Discordance about prognosis, defined as a difference between a physician’s and a surrogate’s prognostic estimates of at least 20%; misunderstandings by surrogates (defined as any difference between a physician’s prognostic estimate and a surrogate’s best guess of that estimate); differences in belief (any difference between a surrogate’s actual estimate and their best guess of the physician’s estimate). Two hundred twenty-nine surrogate decision makers (median age, 47 [interquartile range {IQR}, 35-56] years; 68% women) and 99 physicians were involved in the care of 174 critically ill patients (median age, 60 [IQR, 47-74] years; 44% women).
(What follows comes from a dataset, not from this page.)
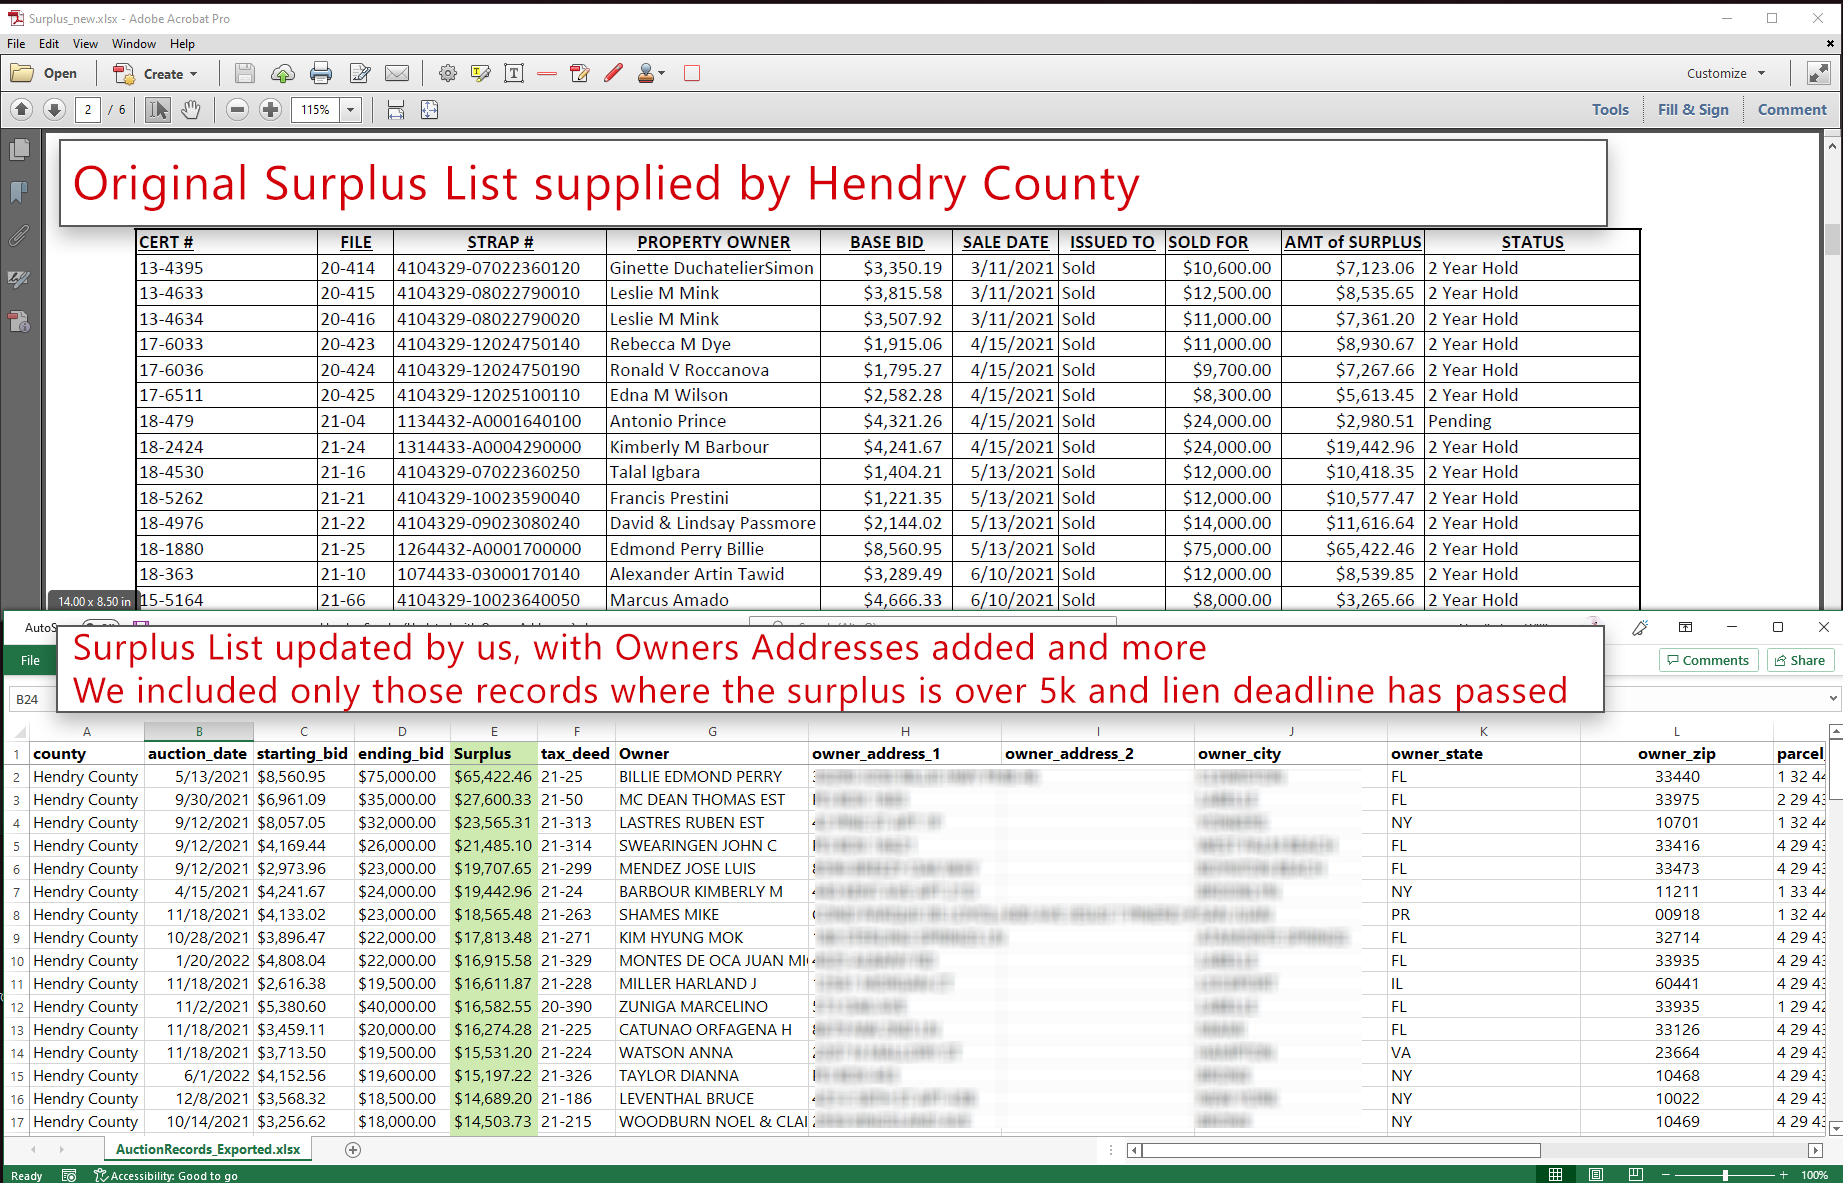Select the Hand pan tool

tap(190, 110)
Physician-surrogate discordance about prognosis occurred in 122 of 229 instances (53%; 95% CI, 46.8%-59.7%). In 65 instances (28%), discordance was related to both misunderstandings by surrogates and differences in belief about the patient’s prognosis; 38 (17%) were related to misunderstandings by surrogates only; 7 (3%) were related to differences in belief only; and data were missing for 12. Seventy-five patients (43%) died. Surrogates’ prognostic estimates were much more accurate than chance alone, but physicians’ prognostic estimates were statistically significantly more accurate than surrogates’ (C statistic, 0.83 vs 0.74; absolute difference, 0.094; 95% CI, 0.024-0.163; P = .008). Among 71 surrogates interviewed who had beliefs about the prognosis that were more optimistic than that of the physician, the most common reasons for optimism were a need to maintain hope to benefit the patient (n = 34), a belief that the patient had unique strengths unknown to the physician (n = 24), and religious belief (n = 19).
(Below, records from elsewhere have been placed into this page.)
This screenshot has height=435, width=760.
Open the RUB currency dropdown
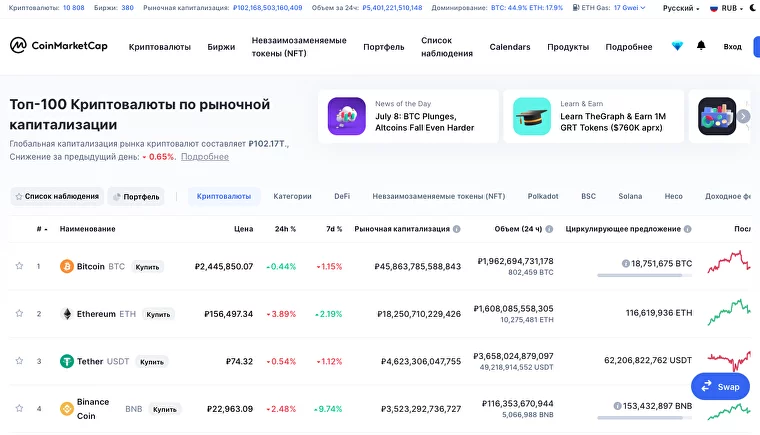[728, 8]
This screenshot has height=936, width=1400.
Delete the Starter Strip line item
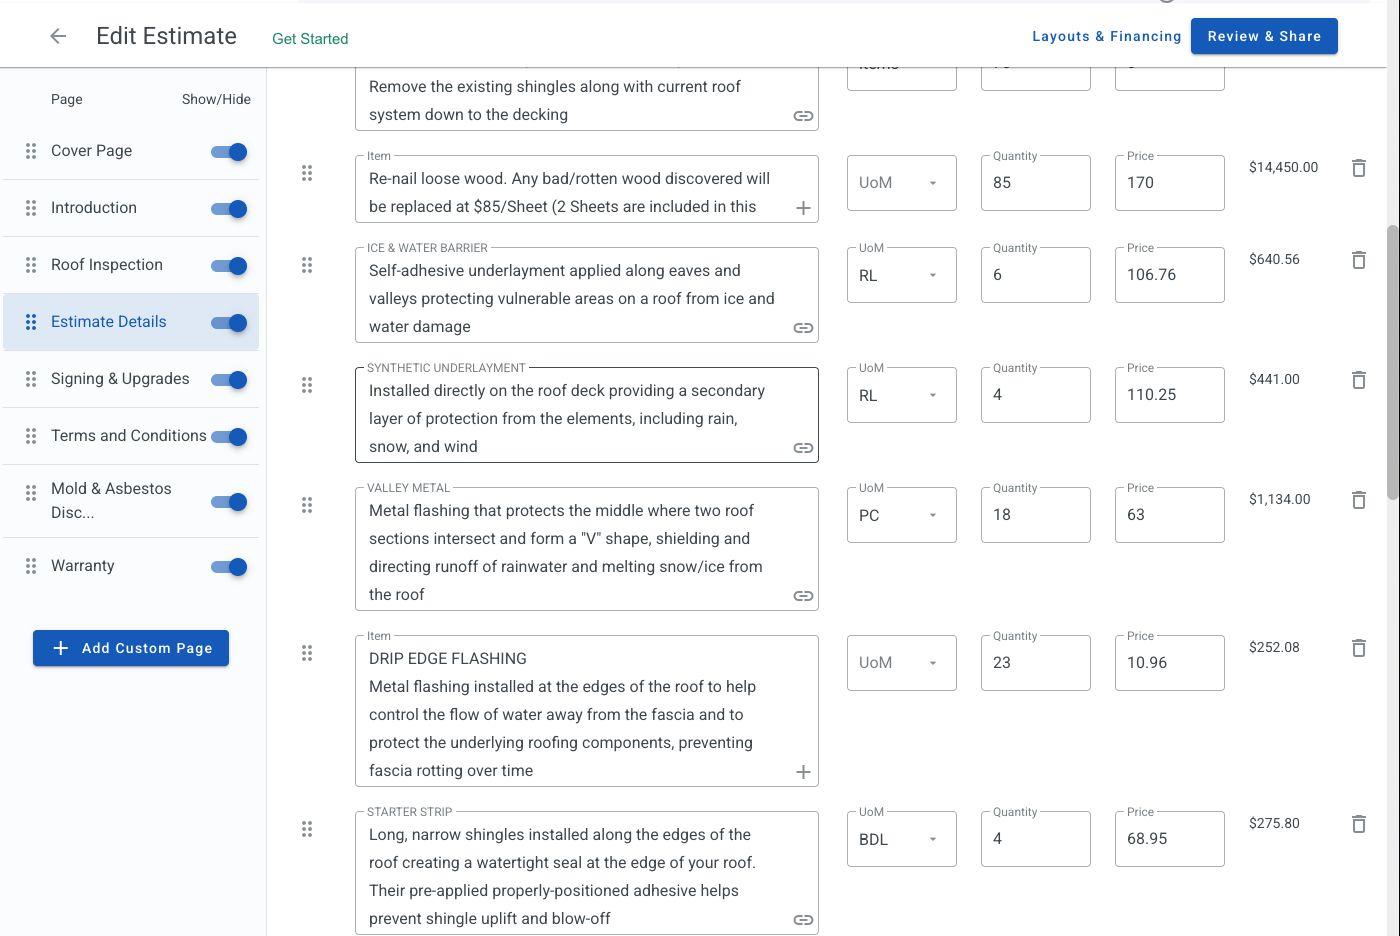[1358, 824]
Among critically ill patients, discordant expectations about prognosis were common between patients’ physicians and surrogate decision makers and were related to misunderstandings by surrogates about physicians’ assessments of patients’ prognoses and differences in beliefs about patients’ prognoses.
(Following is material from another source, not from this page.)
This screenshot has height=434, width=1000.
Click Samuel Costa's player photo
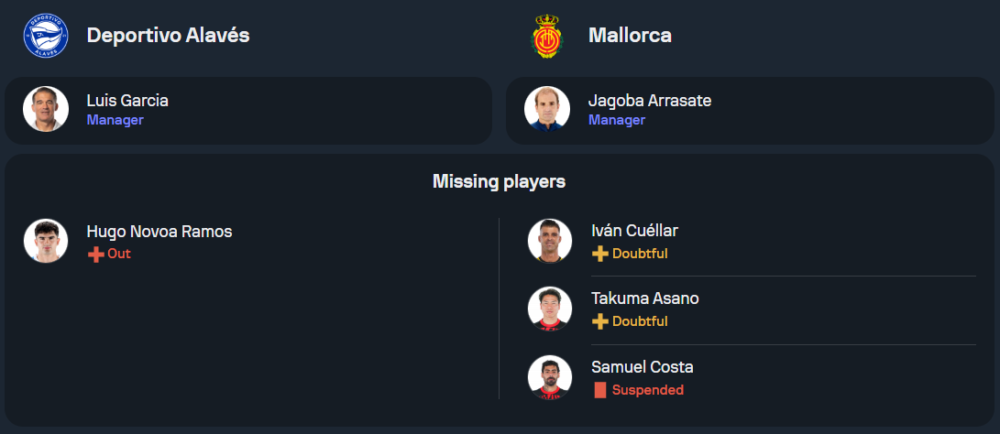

Pharmacological Therapy for the Prevention and Treatment of Weakness After Critical Illness: A Systematic Review

Shepherd, S.J. et al.  Critical Care Medicine. June 2016. Volume 44(6). pp. 1198–1205

Objectives: ICU-acquired weakness is a common complication of critical illness and can have significant effects upon functional status and quality of life. As part of preliminary work to inform the design of a randomized trial of a complex intervention to improve recovery from critical illness, we sought to identify pharmacological interventions that may play a role in this area.

Data Sources: We systematically reviewed the published literature relating to pharmacological intervention for the treatment and prevention of ICU-acquired weakness.

Study Selection: We searched MEDLINE, EMBASE, CINAHL+, Web of Science, and both U.S. and European trial registries up to July 2014 alongside reviews and reference lists from populations with no age or language restrictions. We included studies that reported a measure of muscle structure or physical function as an outcome measure.

Data Extraction: We estimated pooled odds ratios and 95% CI using data extracted from published articles or where available, original data provided by the authors. Assessment of bias was performed using the Cochrane Collaboration’s risk of bias tool.

Data Synthesis: Ten studies met the inclusion criteria. The current body of evidence does not support the use of any pharmacological agent in this setting, although maintaining euglycemia may reduce the prevalence of critical illness polyneuropathy.

Conclusions: At present, no pharmacological intervention can be recommended to prevent or treat ICU-acquired weakness. Further research is required into this field to include more novel agents such as myostatin inhibitors. Challenges in the conduct of research in this area are highlighted.